The European Commission projects Hungary's economy will expand by 2.8 % in 2011, unchanged from its projection in the spring. The Commission forecasts that Hungary will meet the 3.8 % public finance deficit target for 2010 but will overshoot the respective targets for 2011 and 2012.
The fresh biannual forecast is slightly under the government's projection of 3% of GDP growth for 2011. The Commission raised its projection for GDP growth in 2010 to 1.1 % in the autumn forecast from stagnation in the spring.
A "moderate recovery" -- supported mostly by exports as domestic consumption remains "subdued" -- is underway in Hungary, the Commission said. Looking forward, household consumption is expected to receive a boost from the introduction of a flat-rate 16 % personal income tax and tax credits for families with children from 2011.
The Commission says "crisis taxes" levied on the energy, telecommunications, retail and banking sectors could have an unfavourable effect on investment and consumption, but acknowledged the effect of the taxes on narrowing the general government deficit.
The Commission projects that Hungary's public finance deficit will fall to 3.8% of GDP in 2010, in line with the government target. It sees the gap widening to 4.7% in 2011, assuming that the crisis taxes remain in place and taking into account the "positive impact of the economic recovery".
The Hungarian government projects that the deficit will fall to 2.9% of GDP in 2011.
However, the Commission says it had not included significant structural reforms in the forecast for 2011 because these were absent from the government's budget draft.
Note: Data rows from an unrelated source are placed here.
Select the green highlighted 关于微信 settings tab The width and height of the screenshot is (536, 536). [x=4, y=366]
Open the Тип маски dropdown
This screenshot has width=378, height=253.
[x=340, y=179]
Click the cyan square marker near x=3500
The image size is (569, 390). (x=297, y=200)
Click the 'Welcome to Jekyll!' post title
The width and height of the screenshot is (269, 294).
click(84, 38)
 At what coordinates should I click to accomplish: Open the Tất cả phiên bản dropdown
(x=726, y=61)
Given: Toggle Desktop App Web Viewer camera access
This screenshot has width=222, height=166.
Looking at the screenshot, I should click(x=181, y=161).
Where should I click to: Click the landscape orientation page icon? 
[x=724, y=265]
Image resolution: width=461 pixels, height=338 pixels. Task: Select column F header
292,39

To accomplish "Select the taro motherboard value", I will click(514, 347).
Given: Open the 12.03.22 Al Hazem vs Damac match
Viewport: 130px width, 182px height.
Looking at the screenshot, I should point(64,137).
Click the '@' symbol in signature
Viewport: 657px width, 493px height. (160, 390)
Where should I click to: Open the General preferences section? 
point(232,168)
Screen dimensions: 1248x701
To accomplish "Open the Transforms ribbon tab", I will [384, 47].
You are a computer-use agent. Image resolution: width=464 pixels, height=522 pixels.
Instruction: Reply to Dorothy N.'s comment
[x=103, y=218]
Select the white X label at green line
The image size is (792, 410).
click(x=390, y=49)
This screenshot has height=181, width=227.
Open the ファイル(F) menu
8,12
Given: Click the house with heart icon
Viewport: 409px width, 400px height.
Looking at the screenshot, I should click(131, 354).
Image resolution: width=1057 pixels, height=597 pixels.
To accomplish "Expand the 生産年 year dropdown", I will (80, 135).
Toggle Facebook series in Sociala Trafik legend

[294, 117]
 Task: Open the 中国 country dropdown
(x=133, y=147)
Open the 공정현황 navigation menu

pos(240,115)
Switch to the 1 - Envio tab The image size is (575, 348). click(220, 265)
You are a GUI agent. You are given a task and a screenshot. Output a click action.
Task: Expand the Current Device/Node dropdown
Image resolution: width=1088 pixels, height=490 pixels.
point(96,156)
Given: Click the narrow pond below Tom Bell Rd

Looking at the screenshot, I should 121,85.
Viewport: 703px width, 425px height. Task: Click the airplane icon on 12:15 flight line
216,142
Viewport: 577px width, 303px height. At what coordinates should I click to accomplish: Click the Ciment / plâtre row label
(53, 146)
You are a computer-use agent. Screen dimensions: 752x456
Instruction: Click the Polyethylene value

Nor did it include the effect of government measures to bring mandatory private pension fund members back to the state pension pillar.
The Commission expects the deficit to widen even further to 6.2% in 2012. The rise is explained by the Commission's assumption that the suspension of payments to mandatory private pension funds will end and revenue from the extraordinary bank levy will drop.
National Economy Minister György Matolcsy reacted that the Commission's projections were "not credible and were professionally unfounded". THe added that the government would stand by its own projections.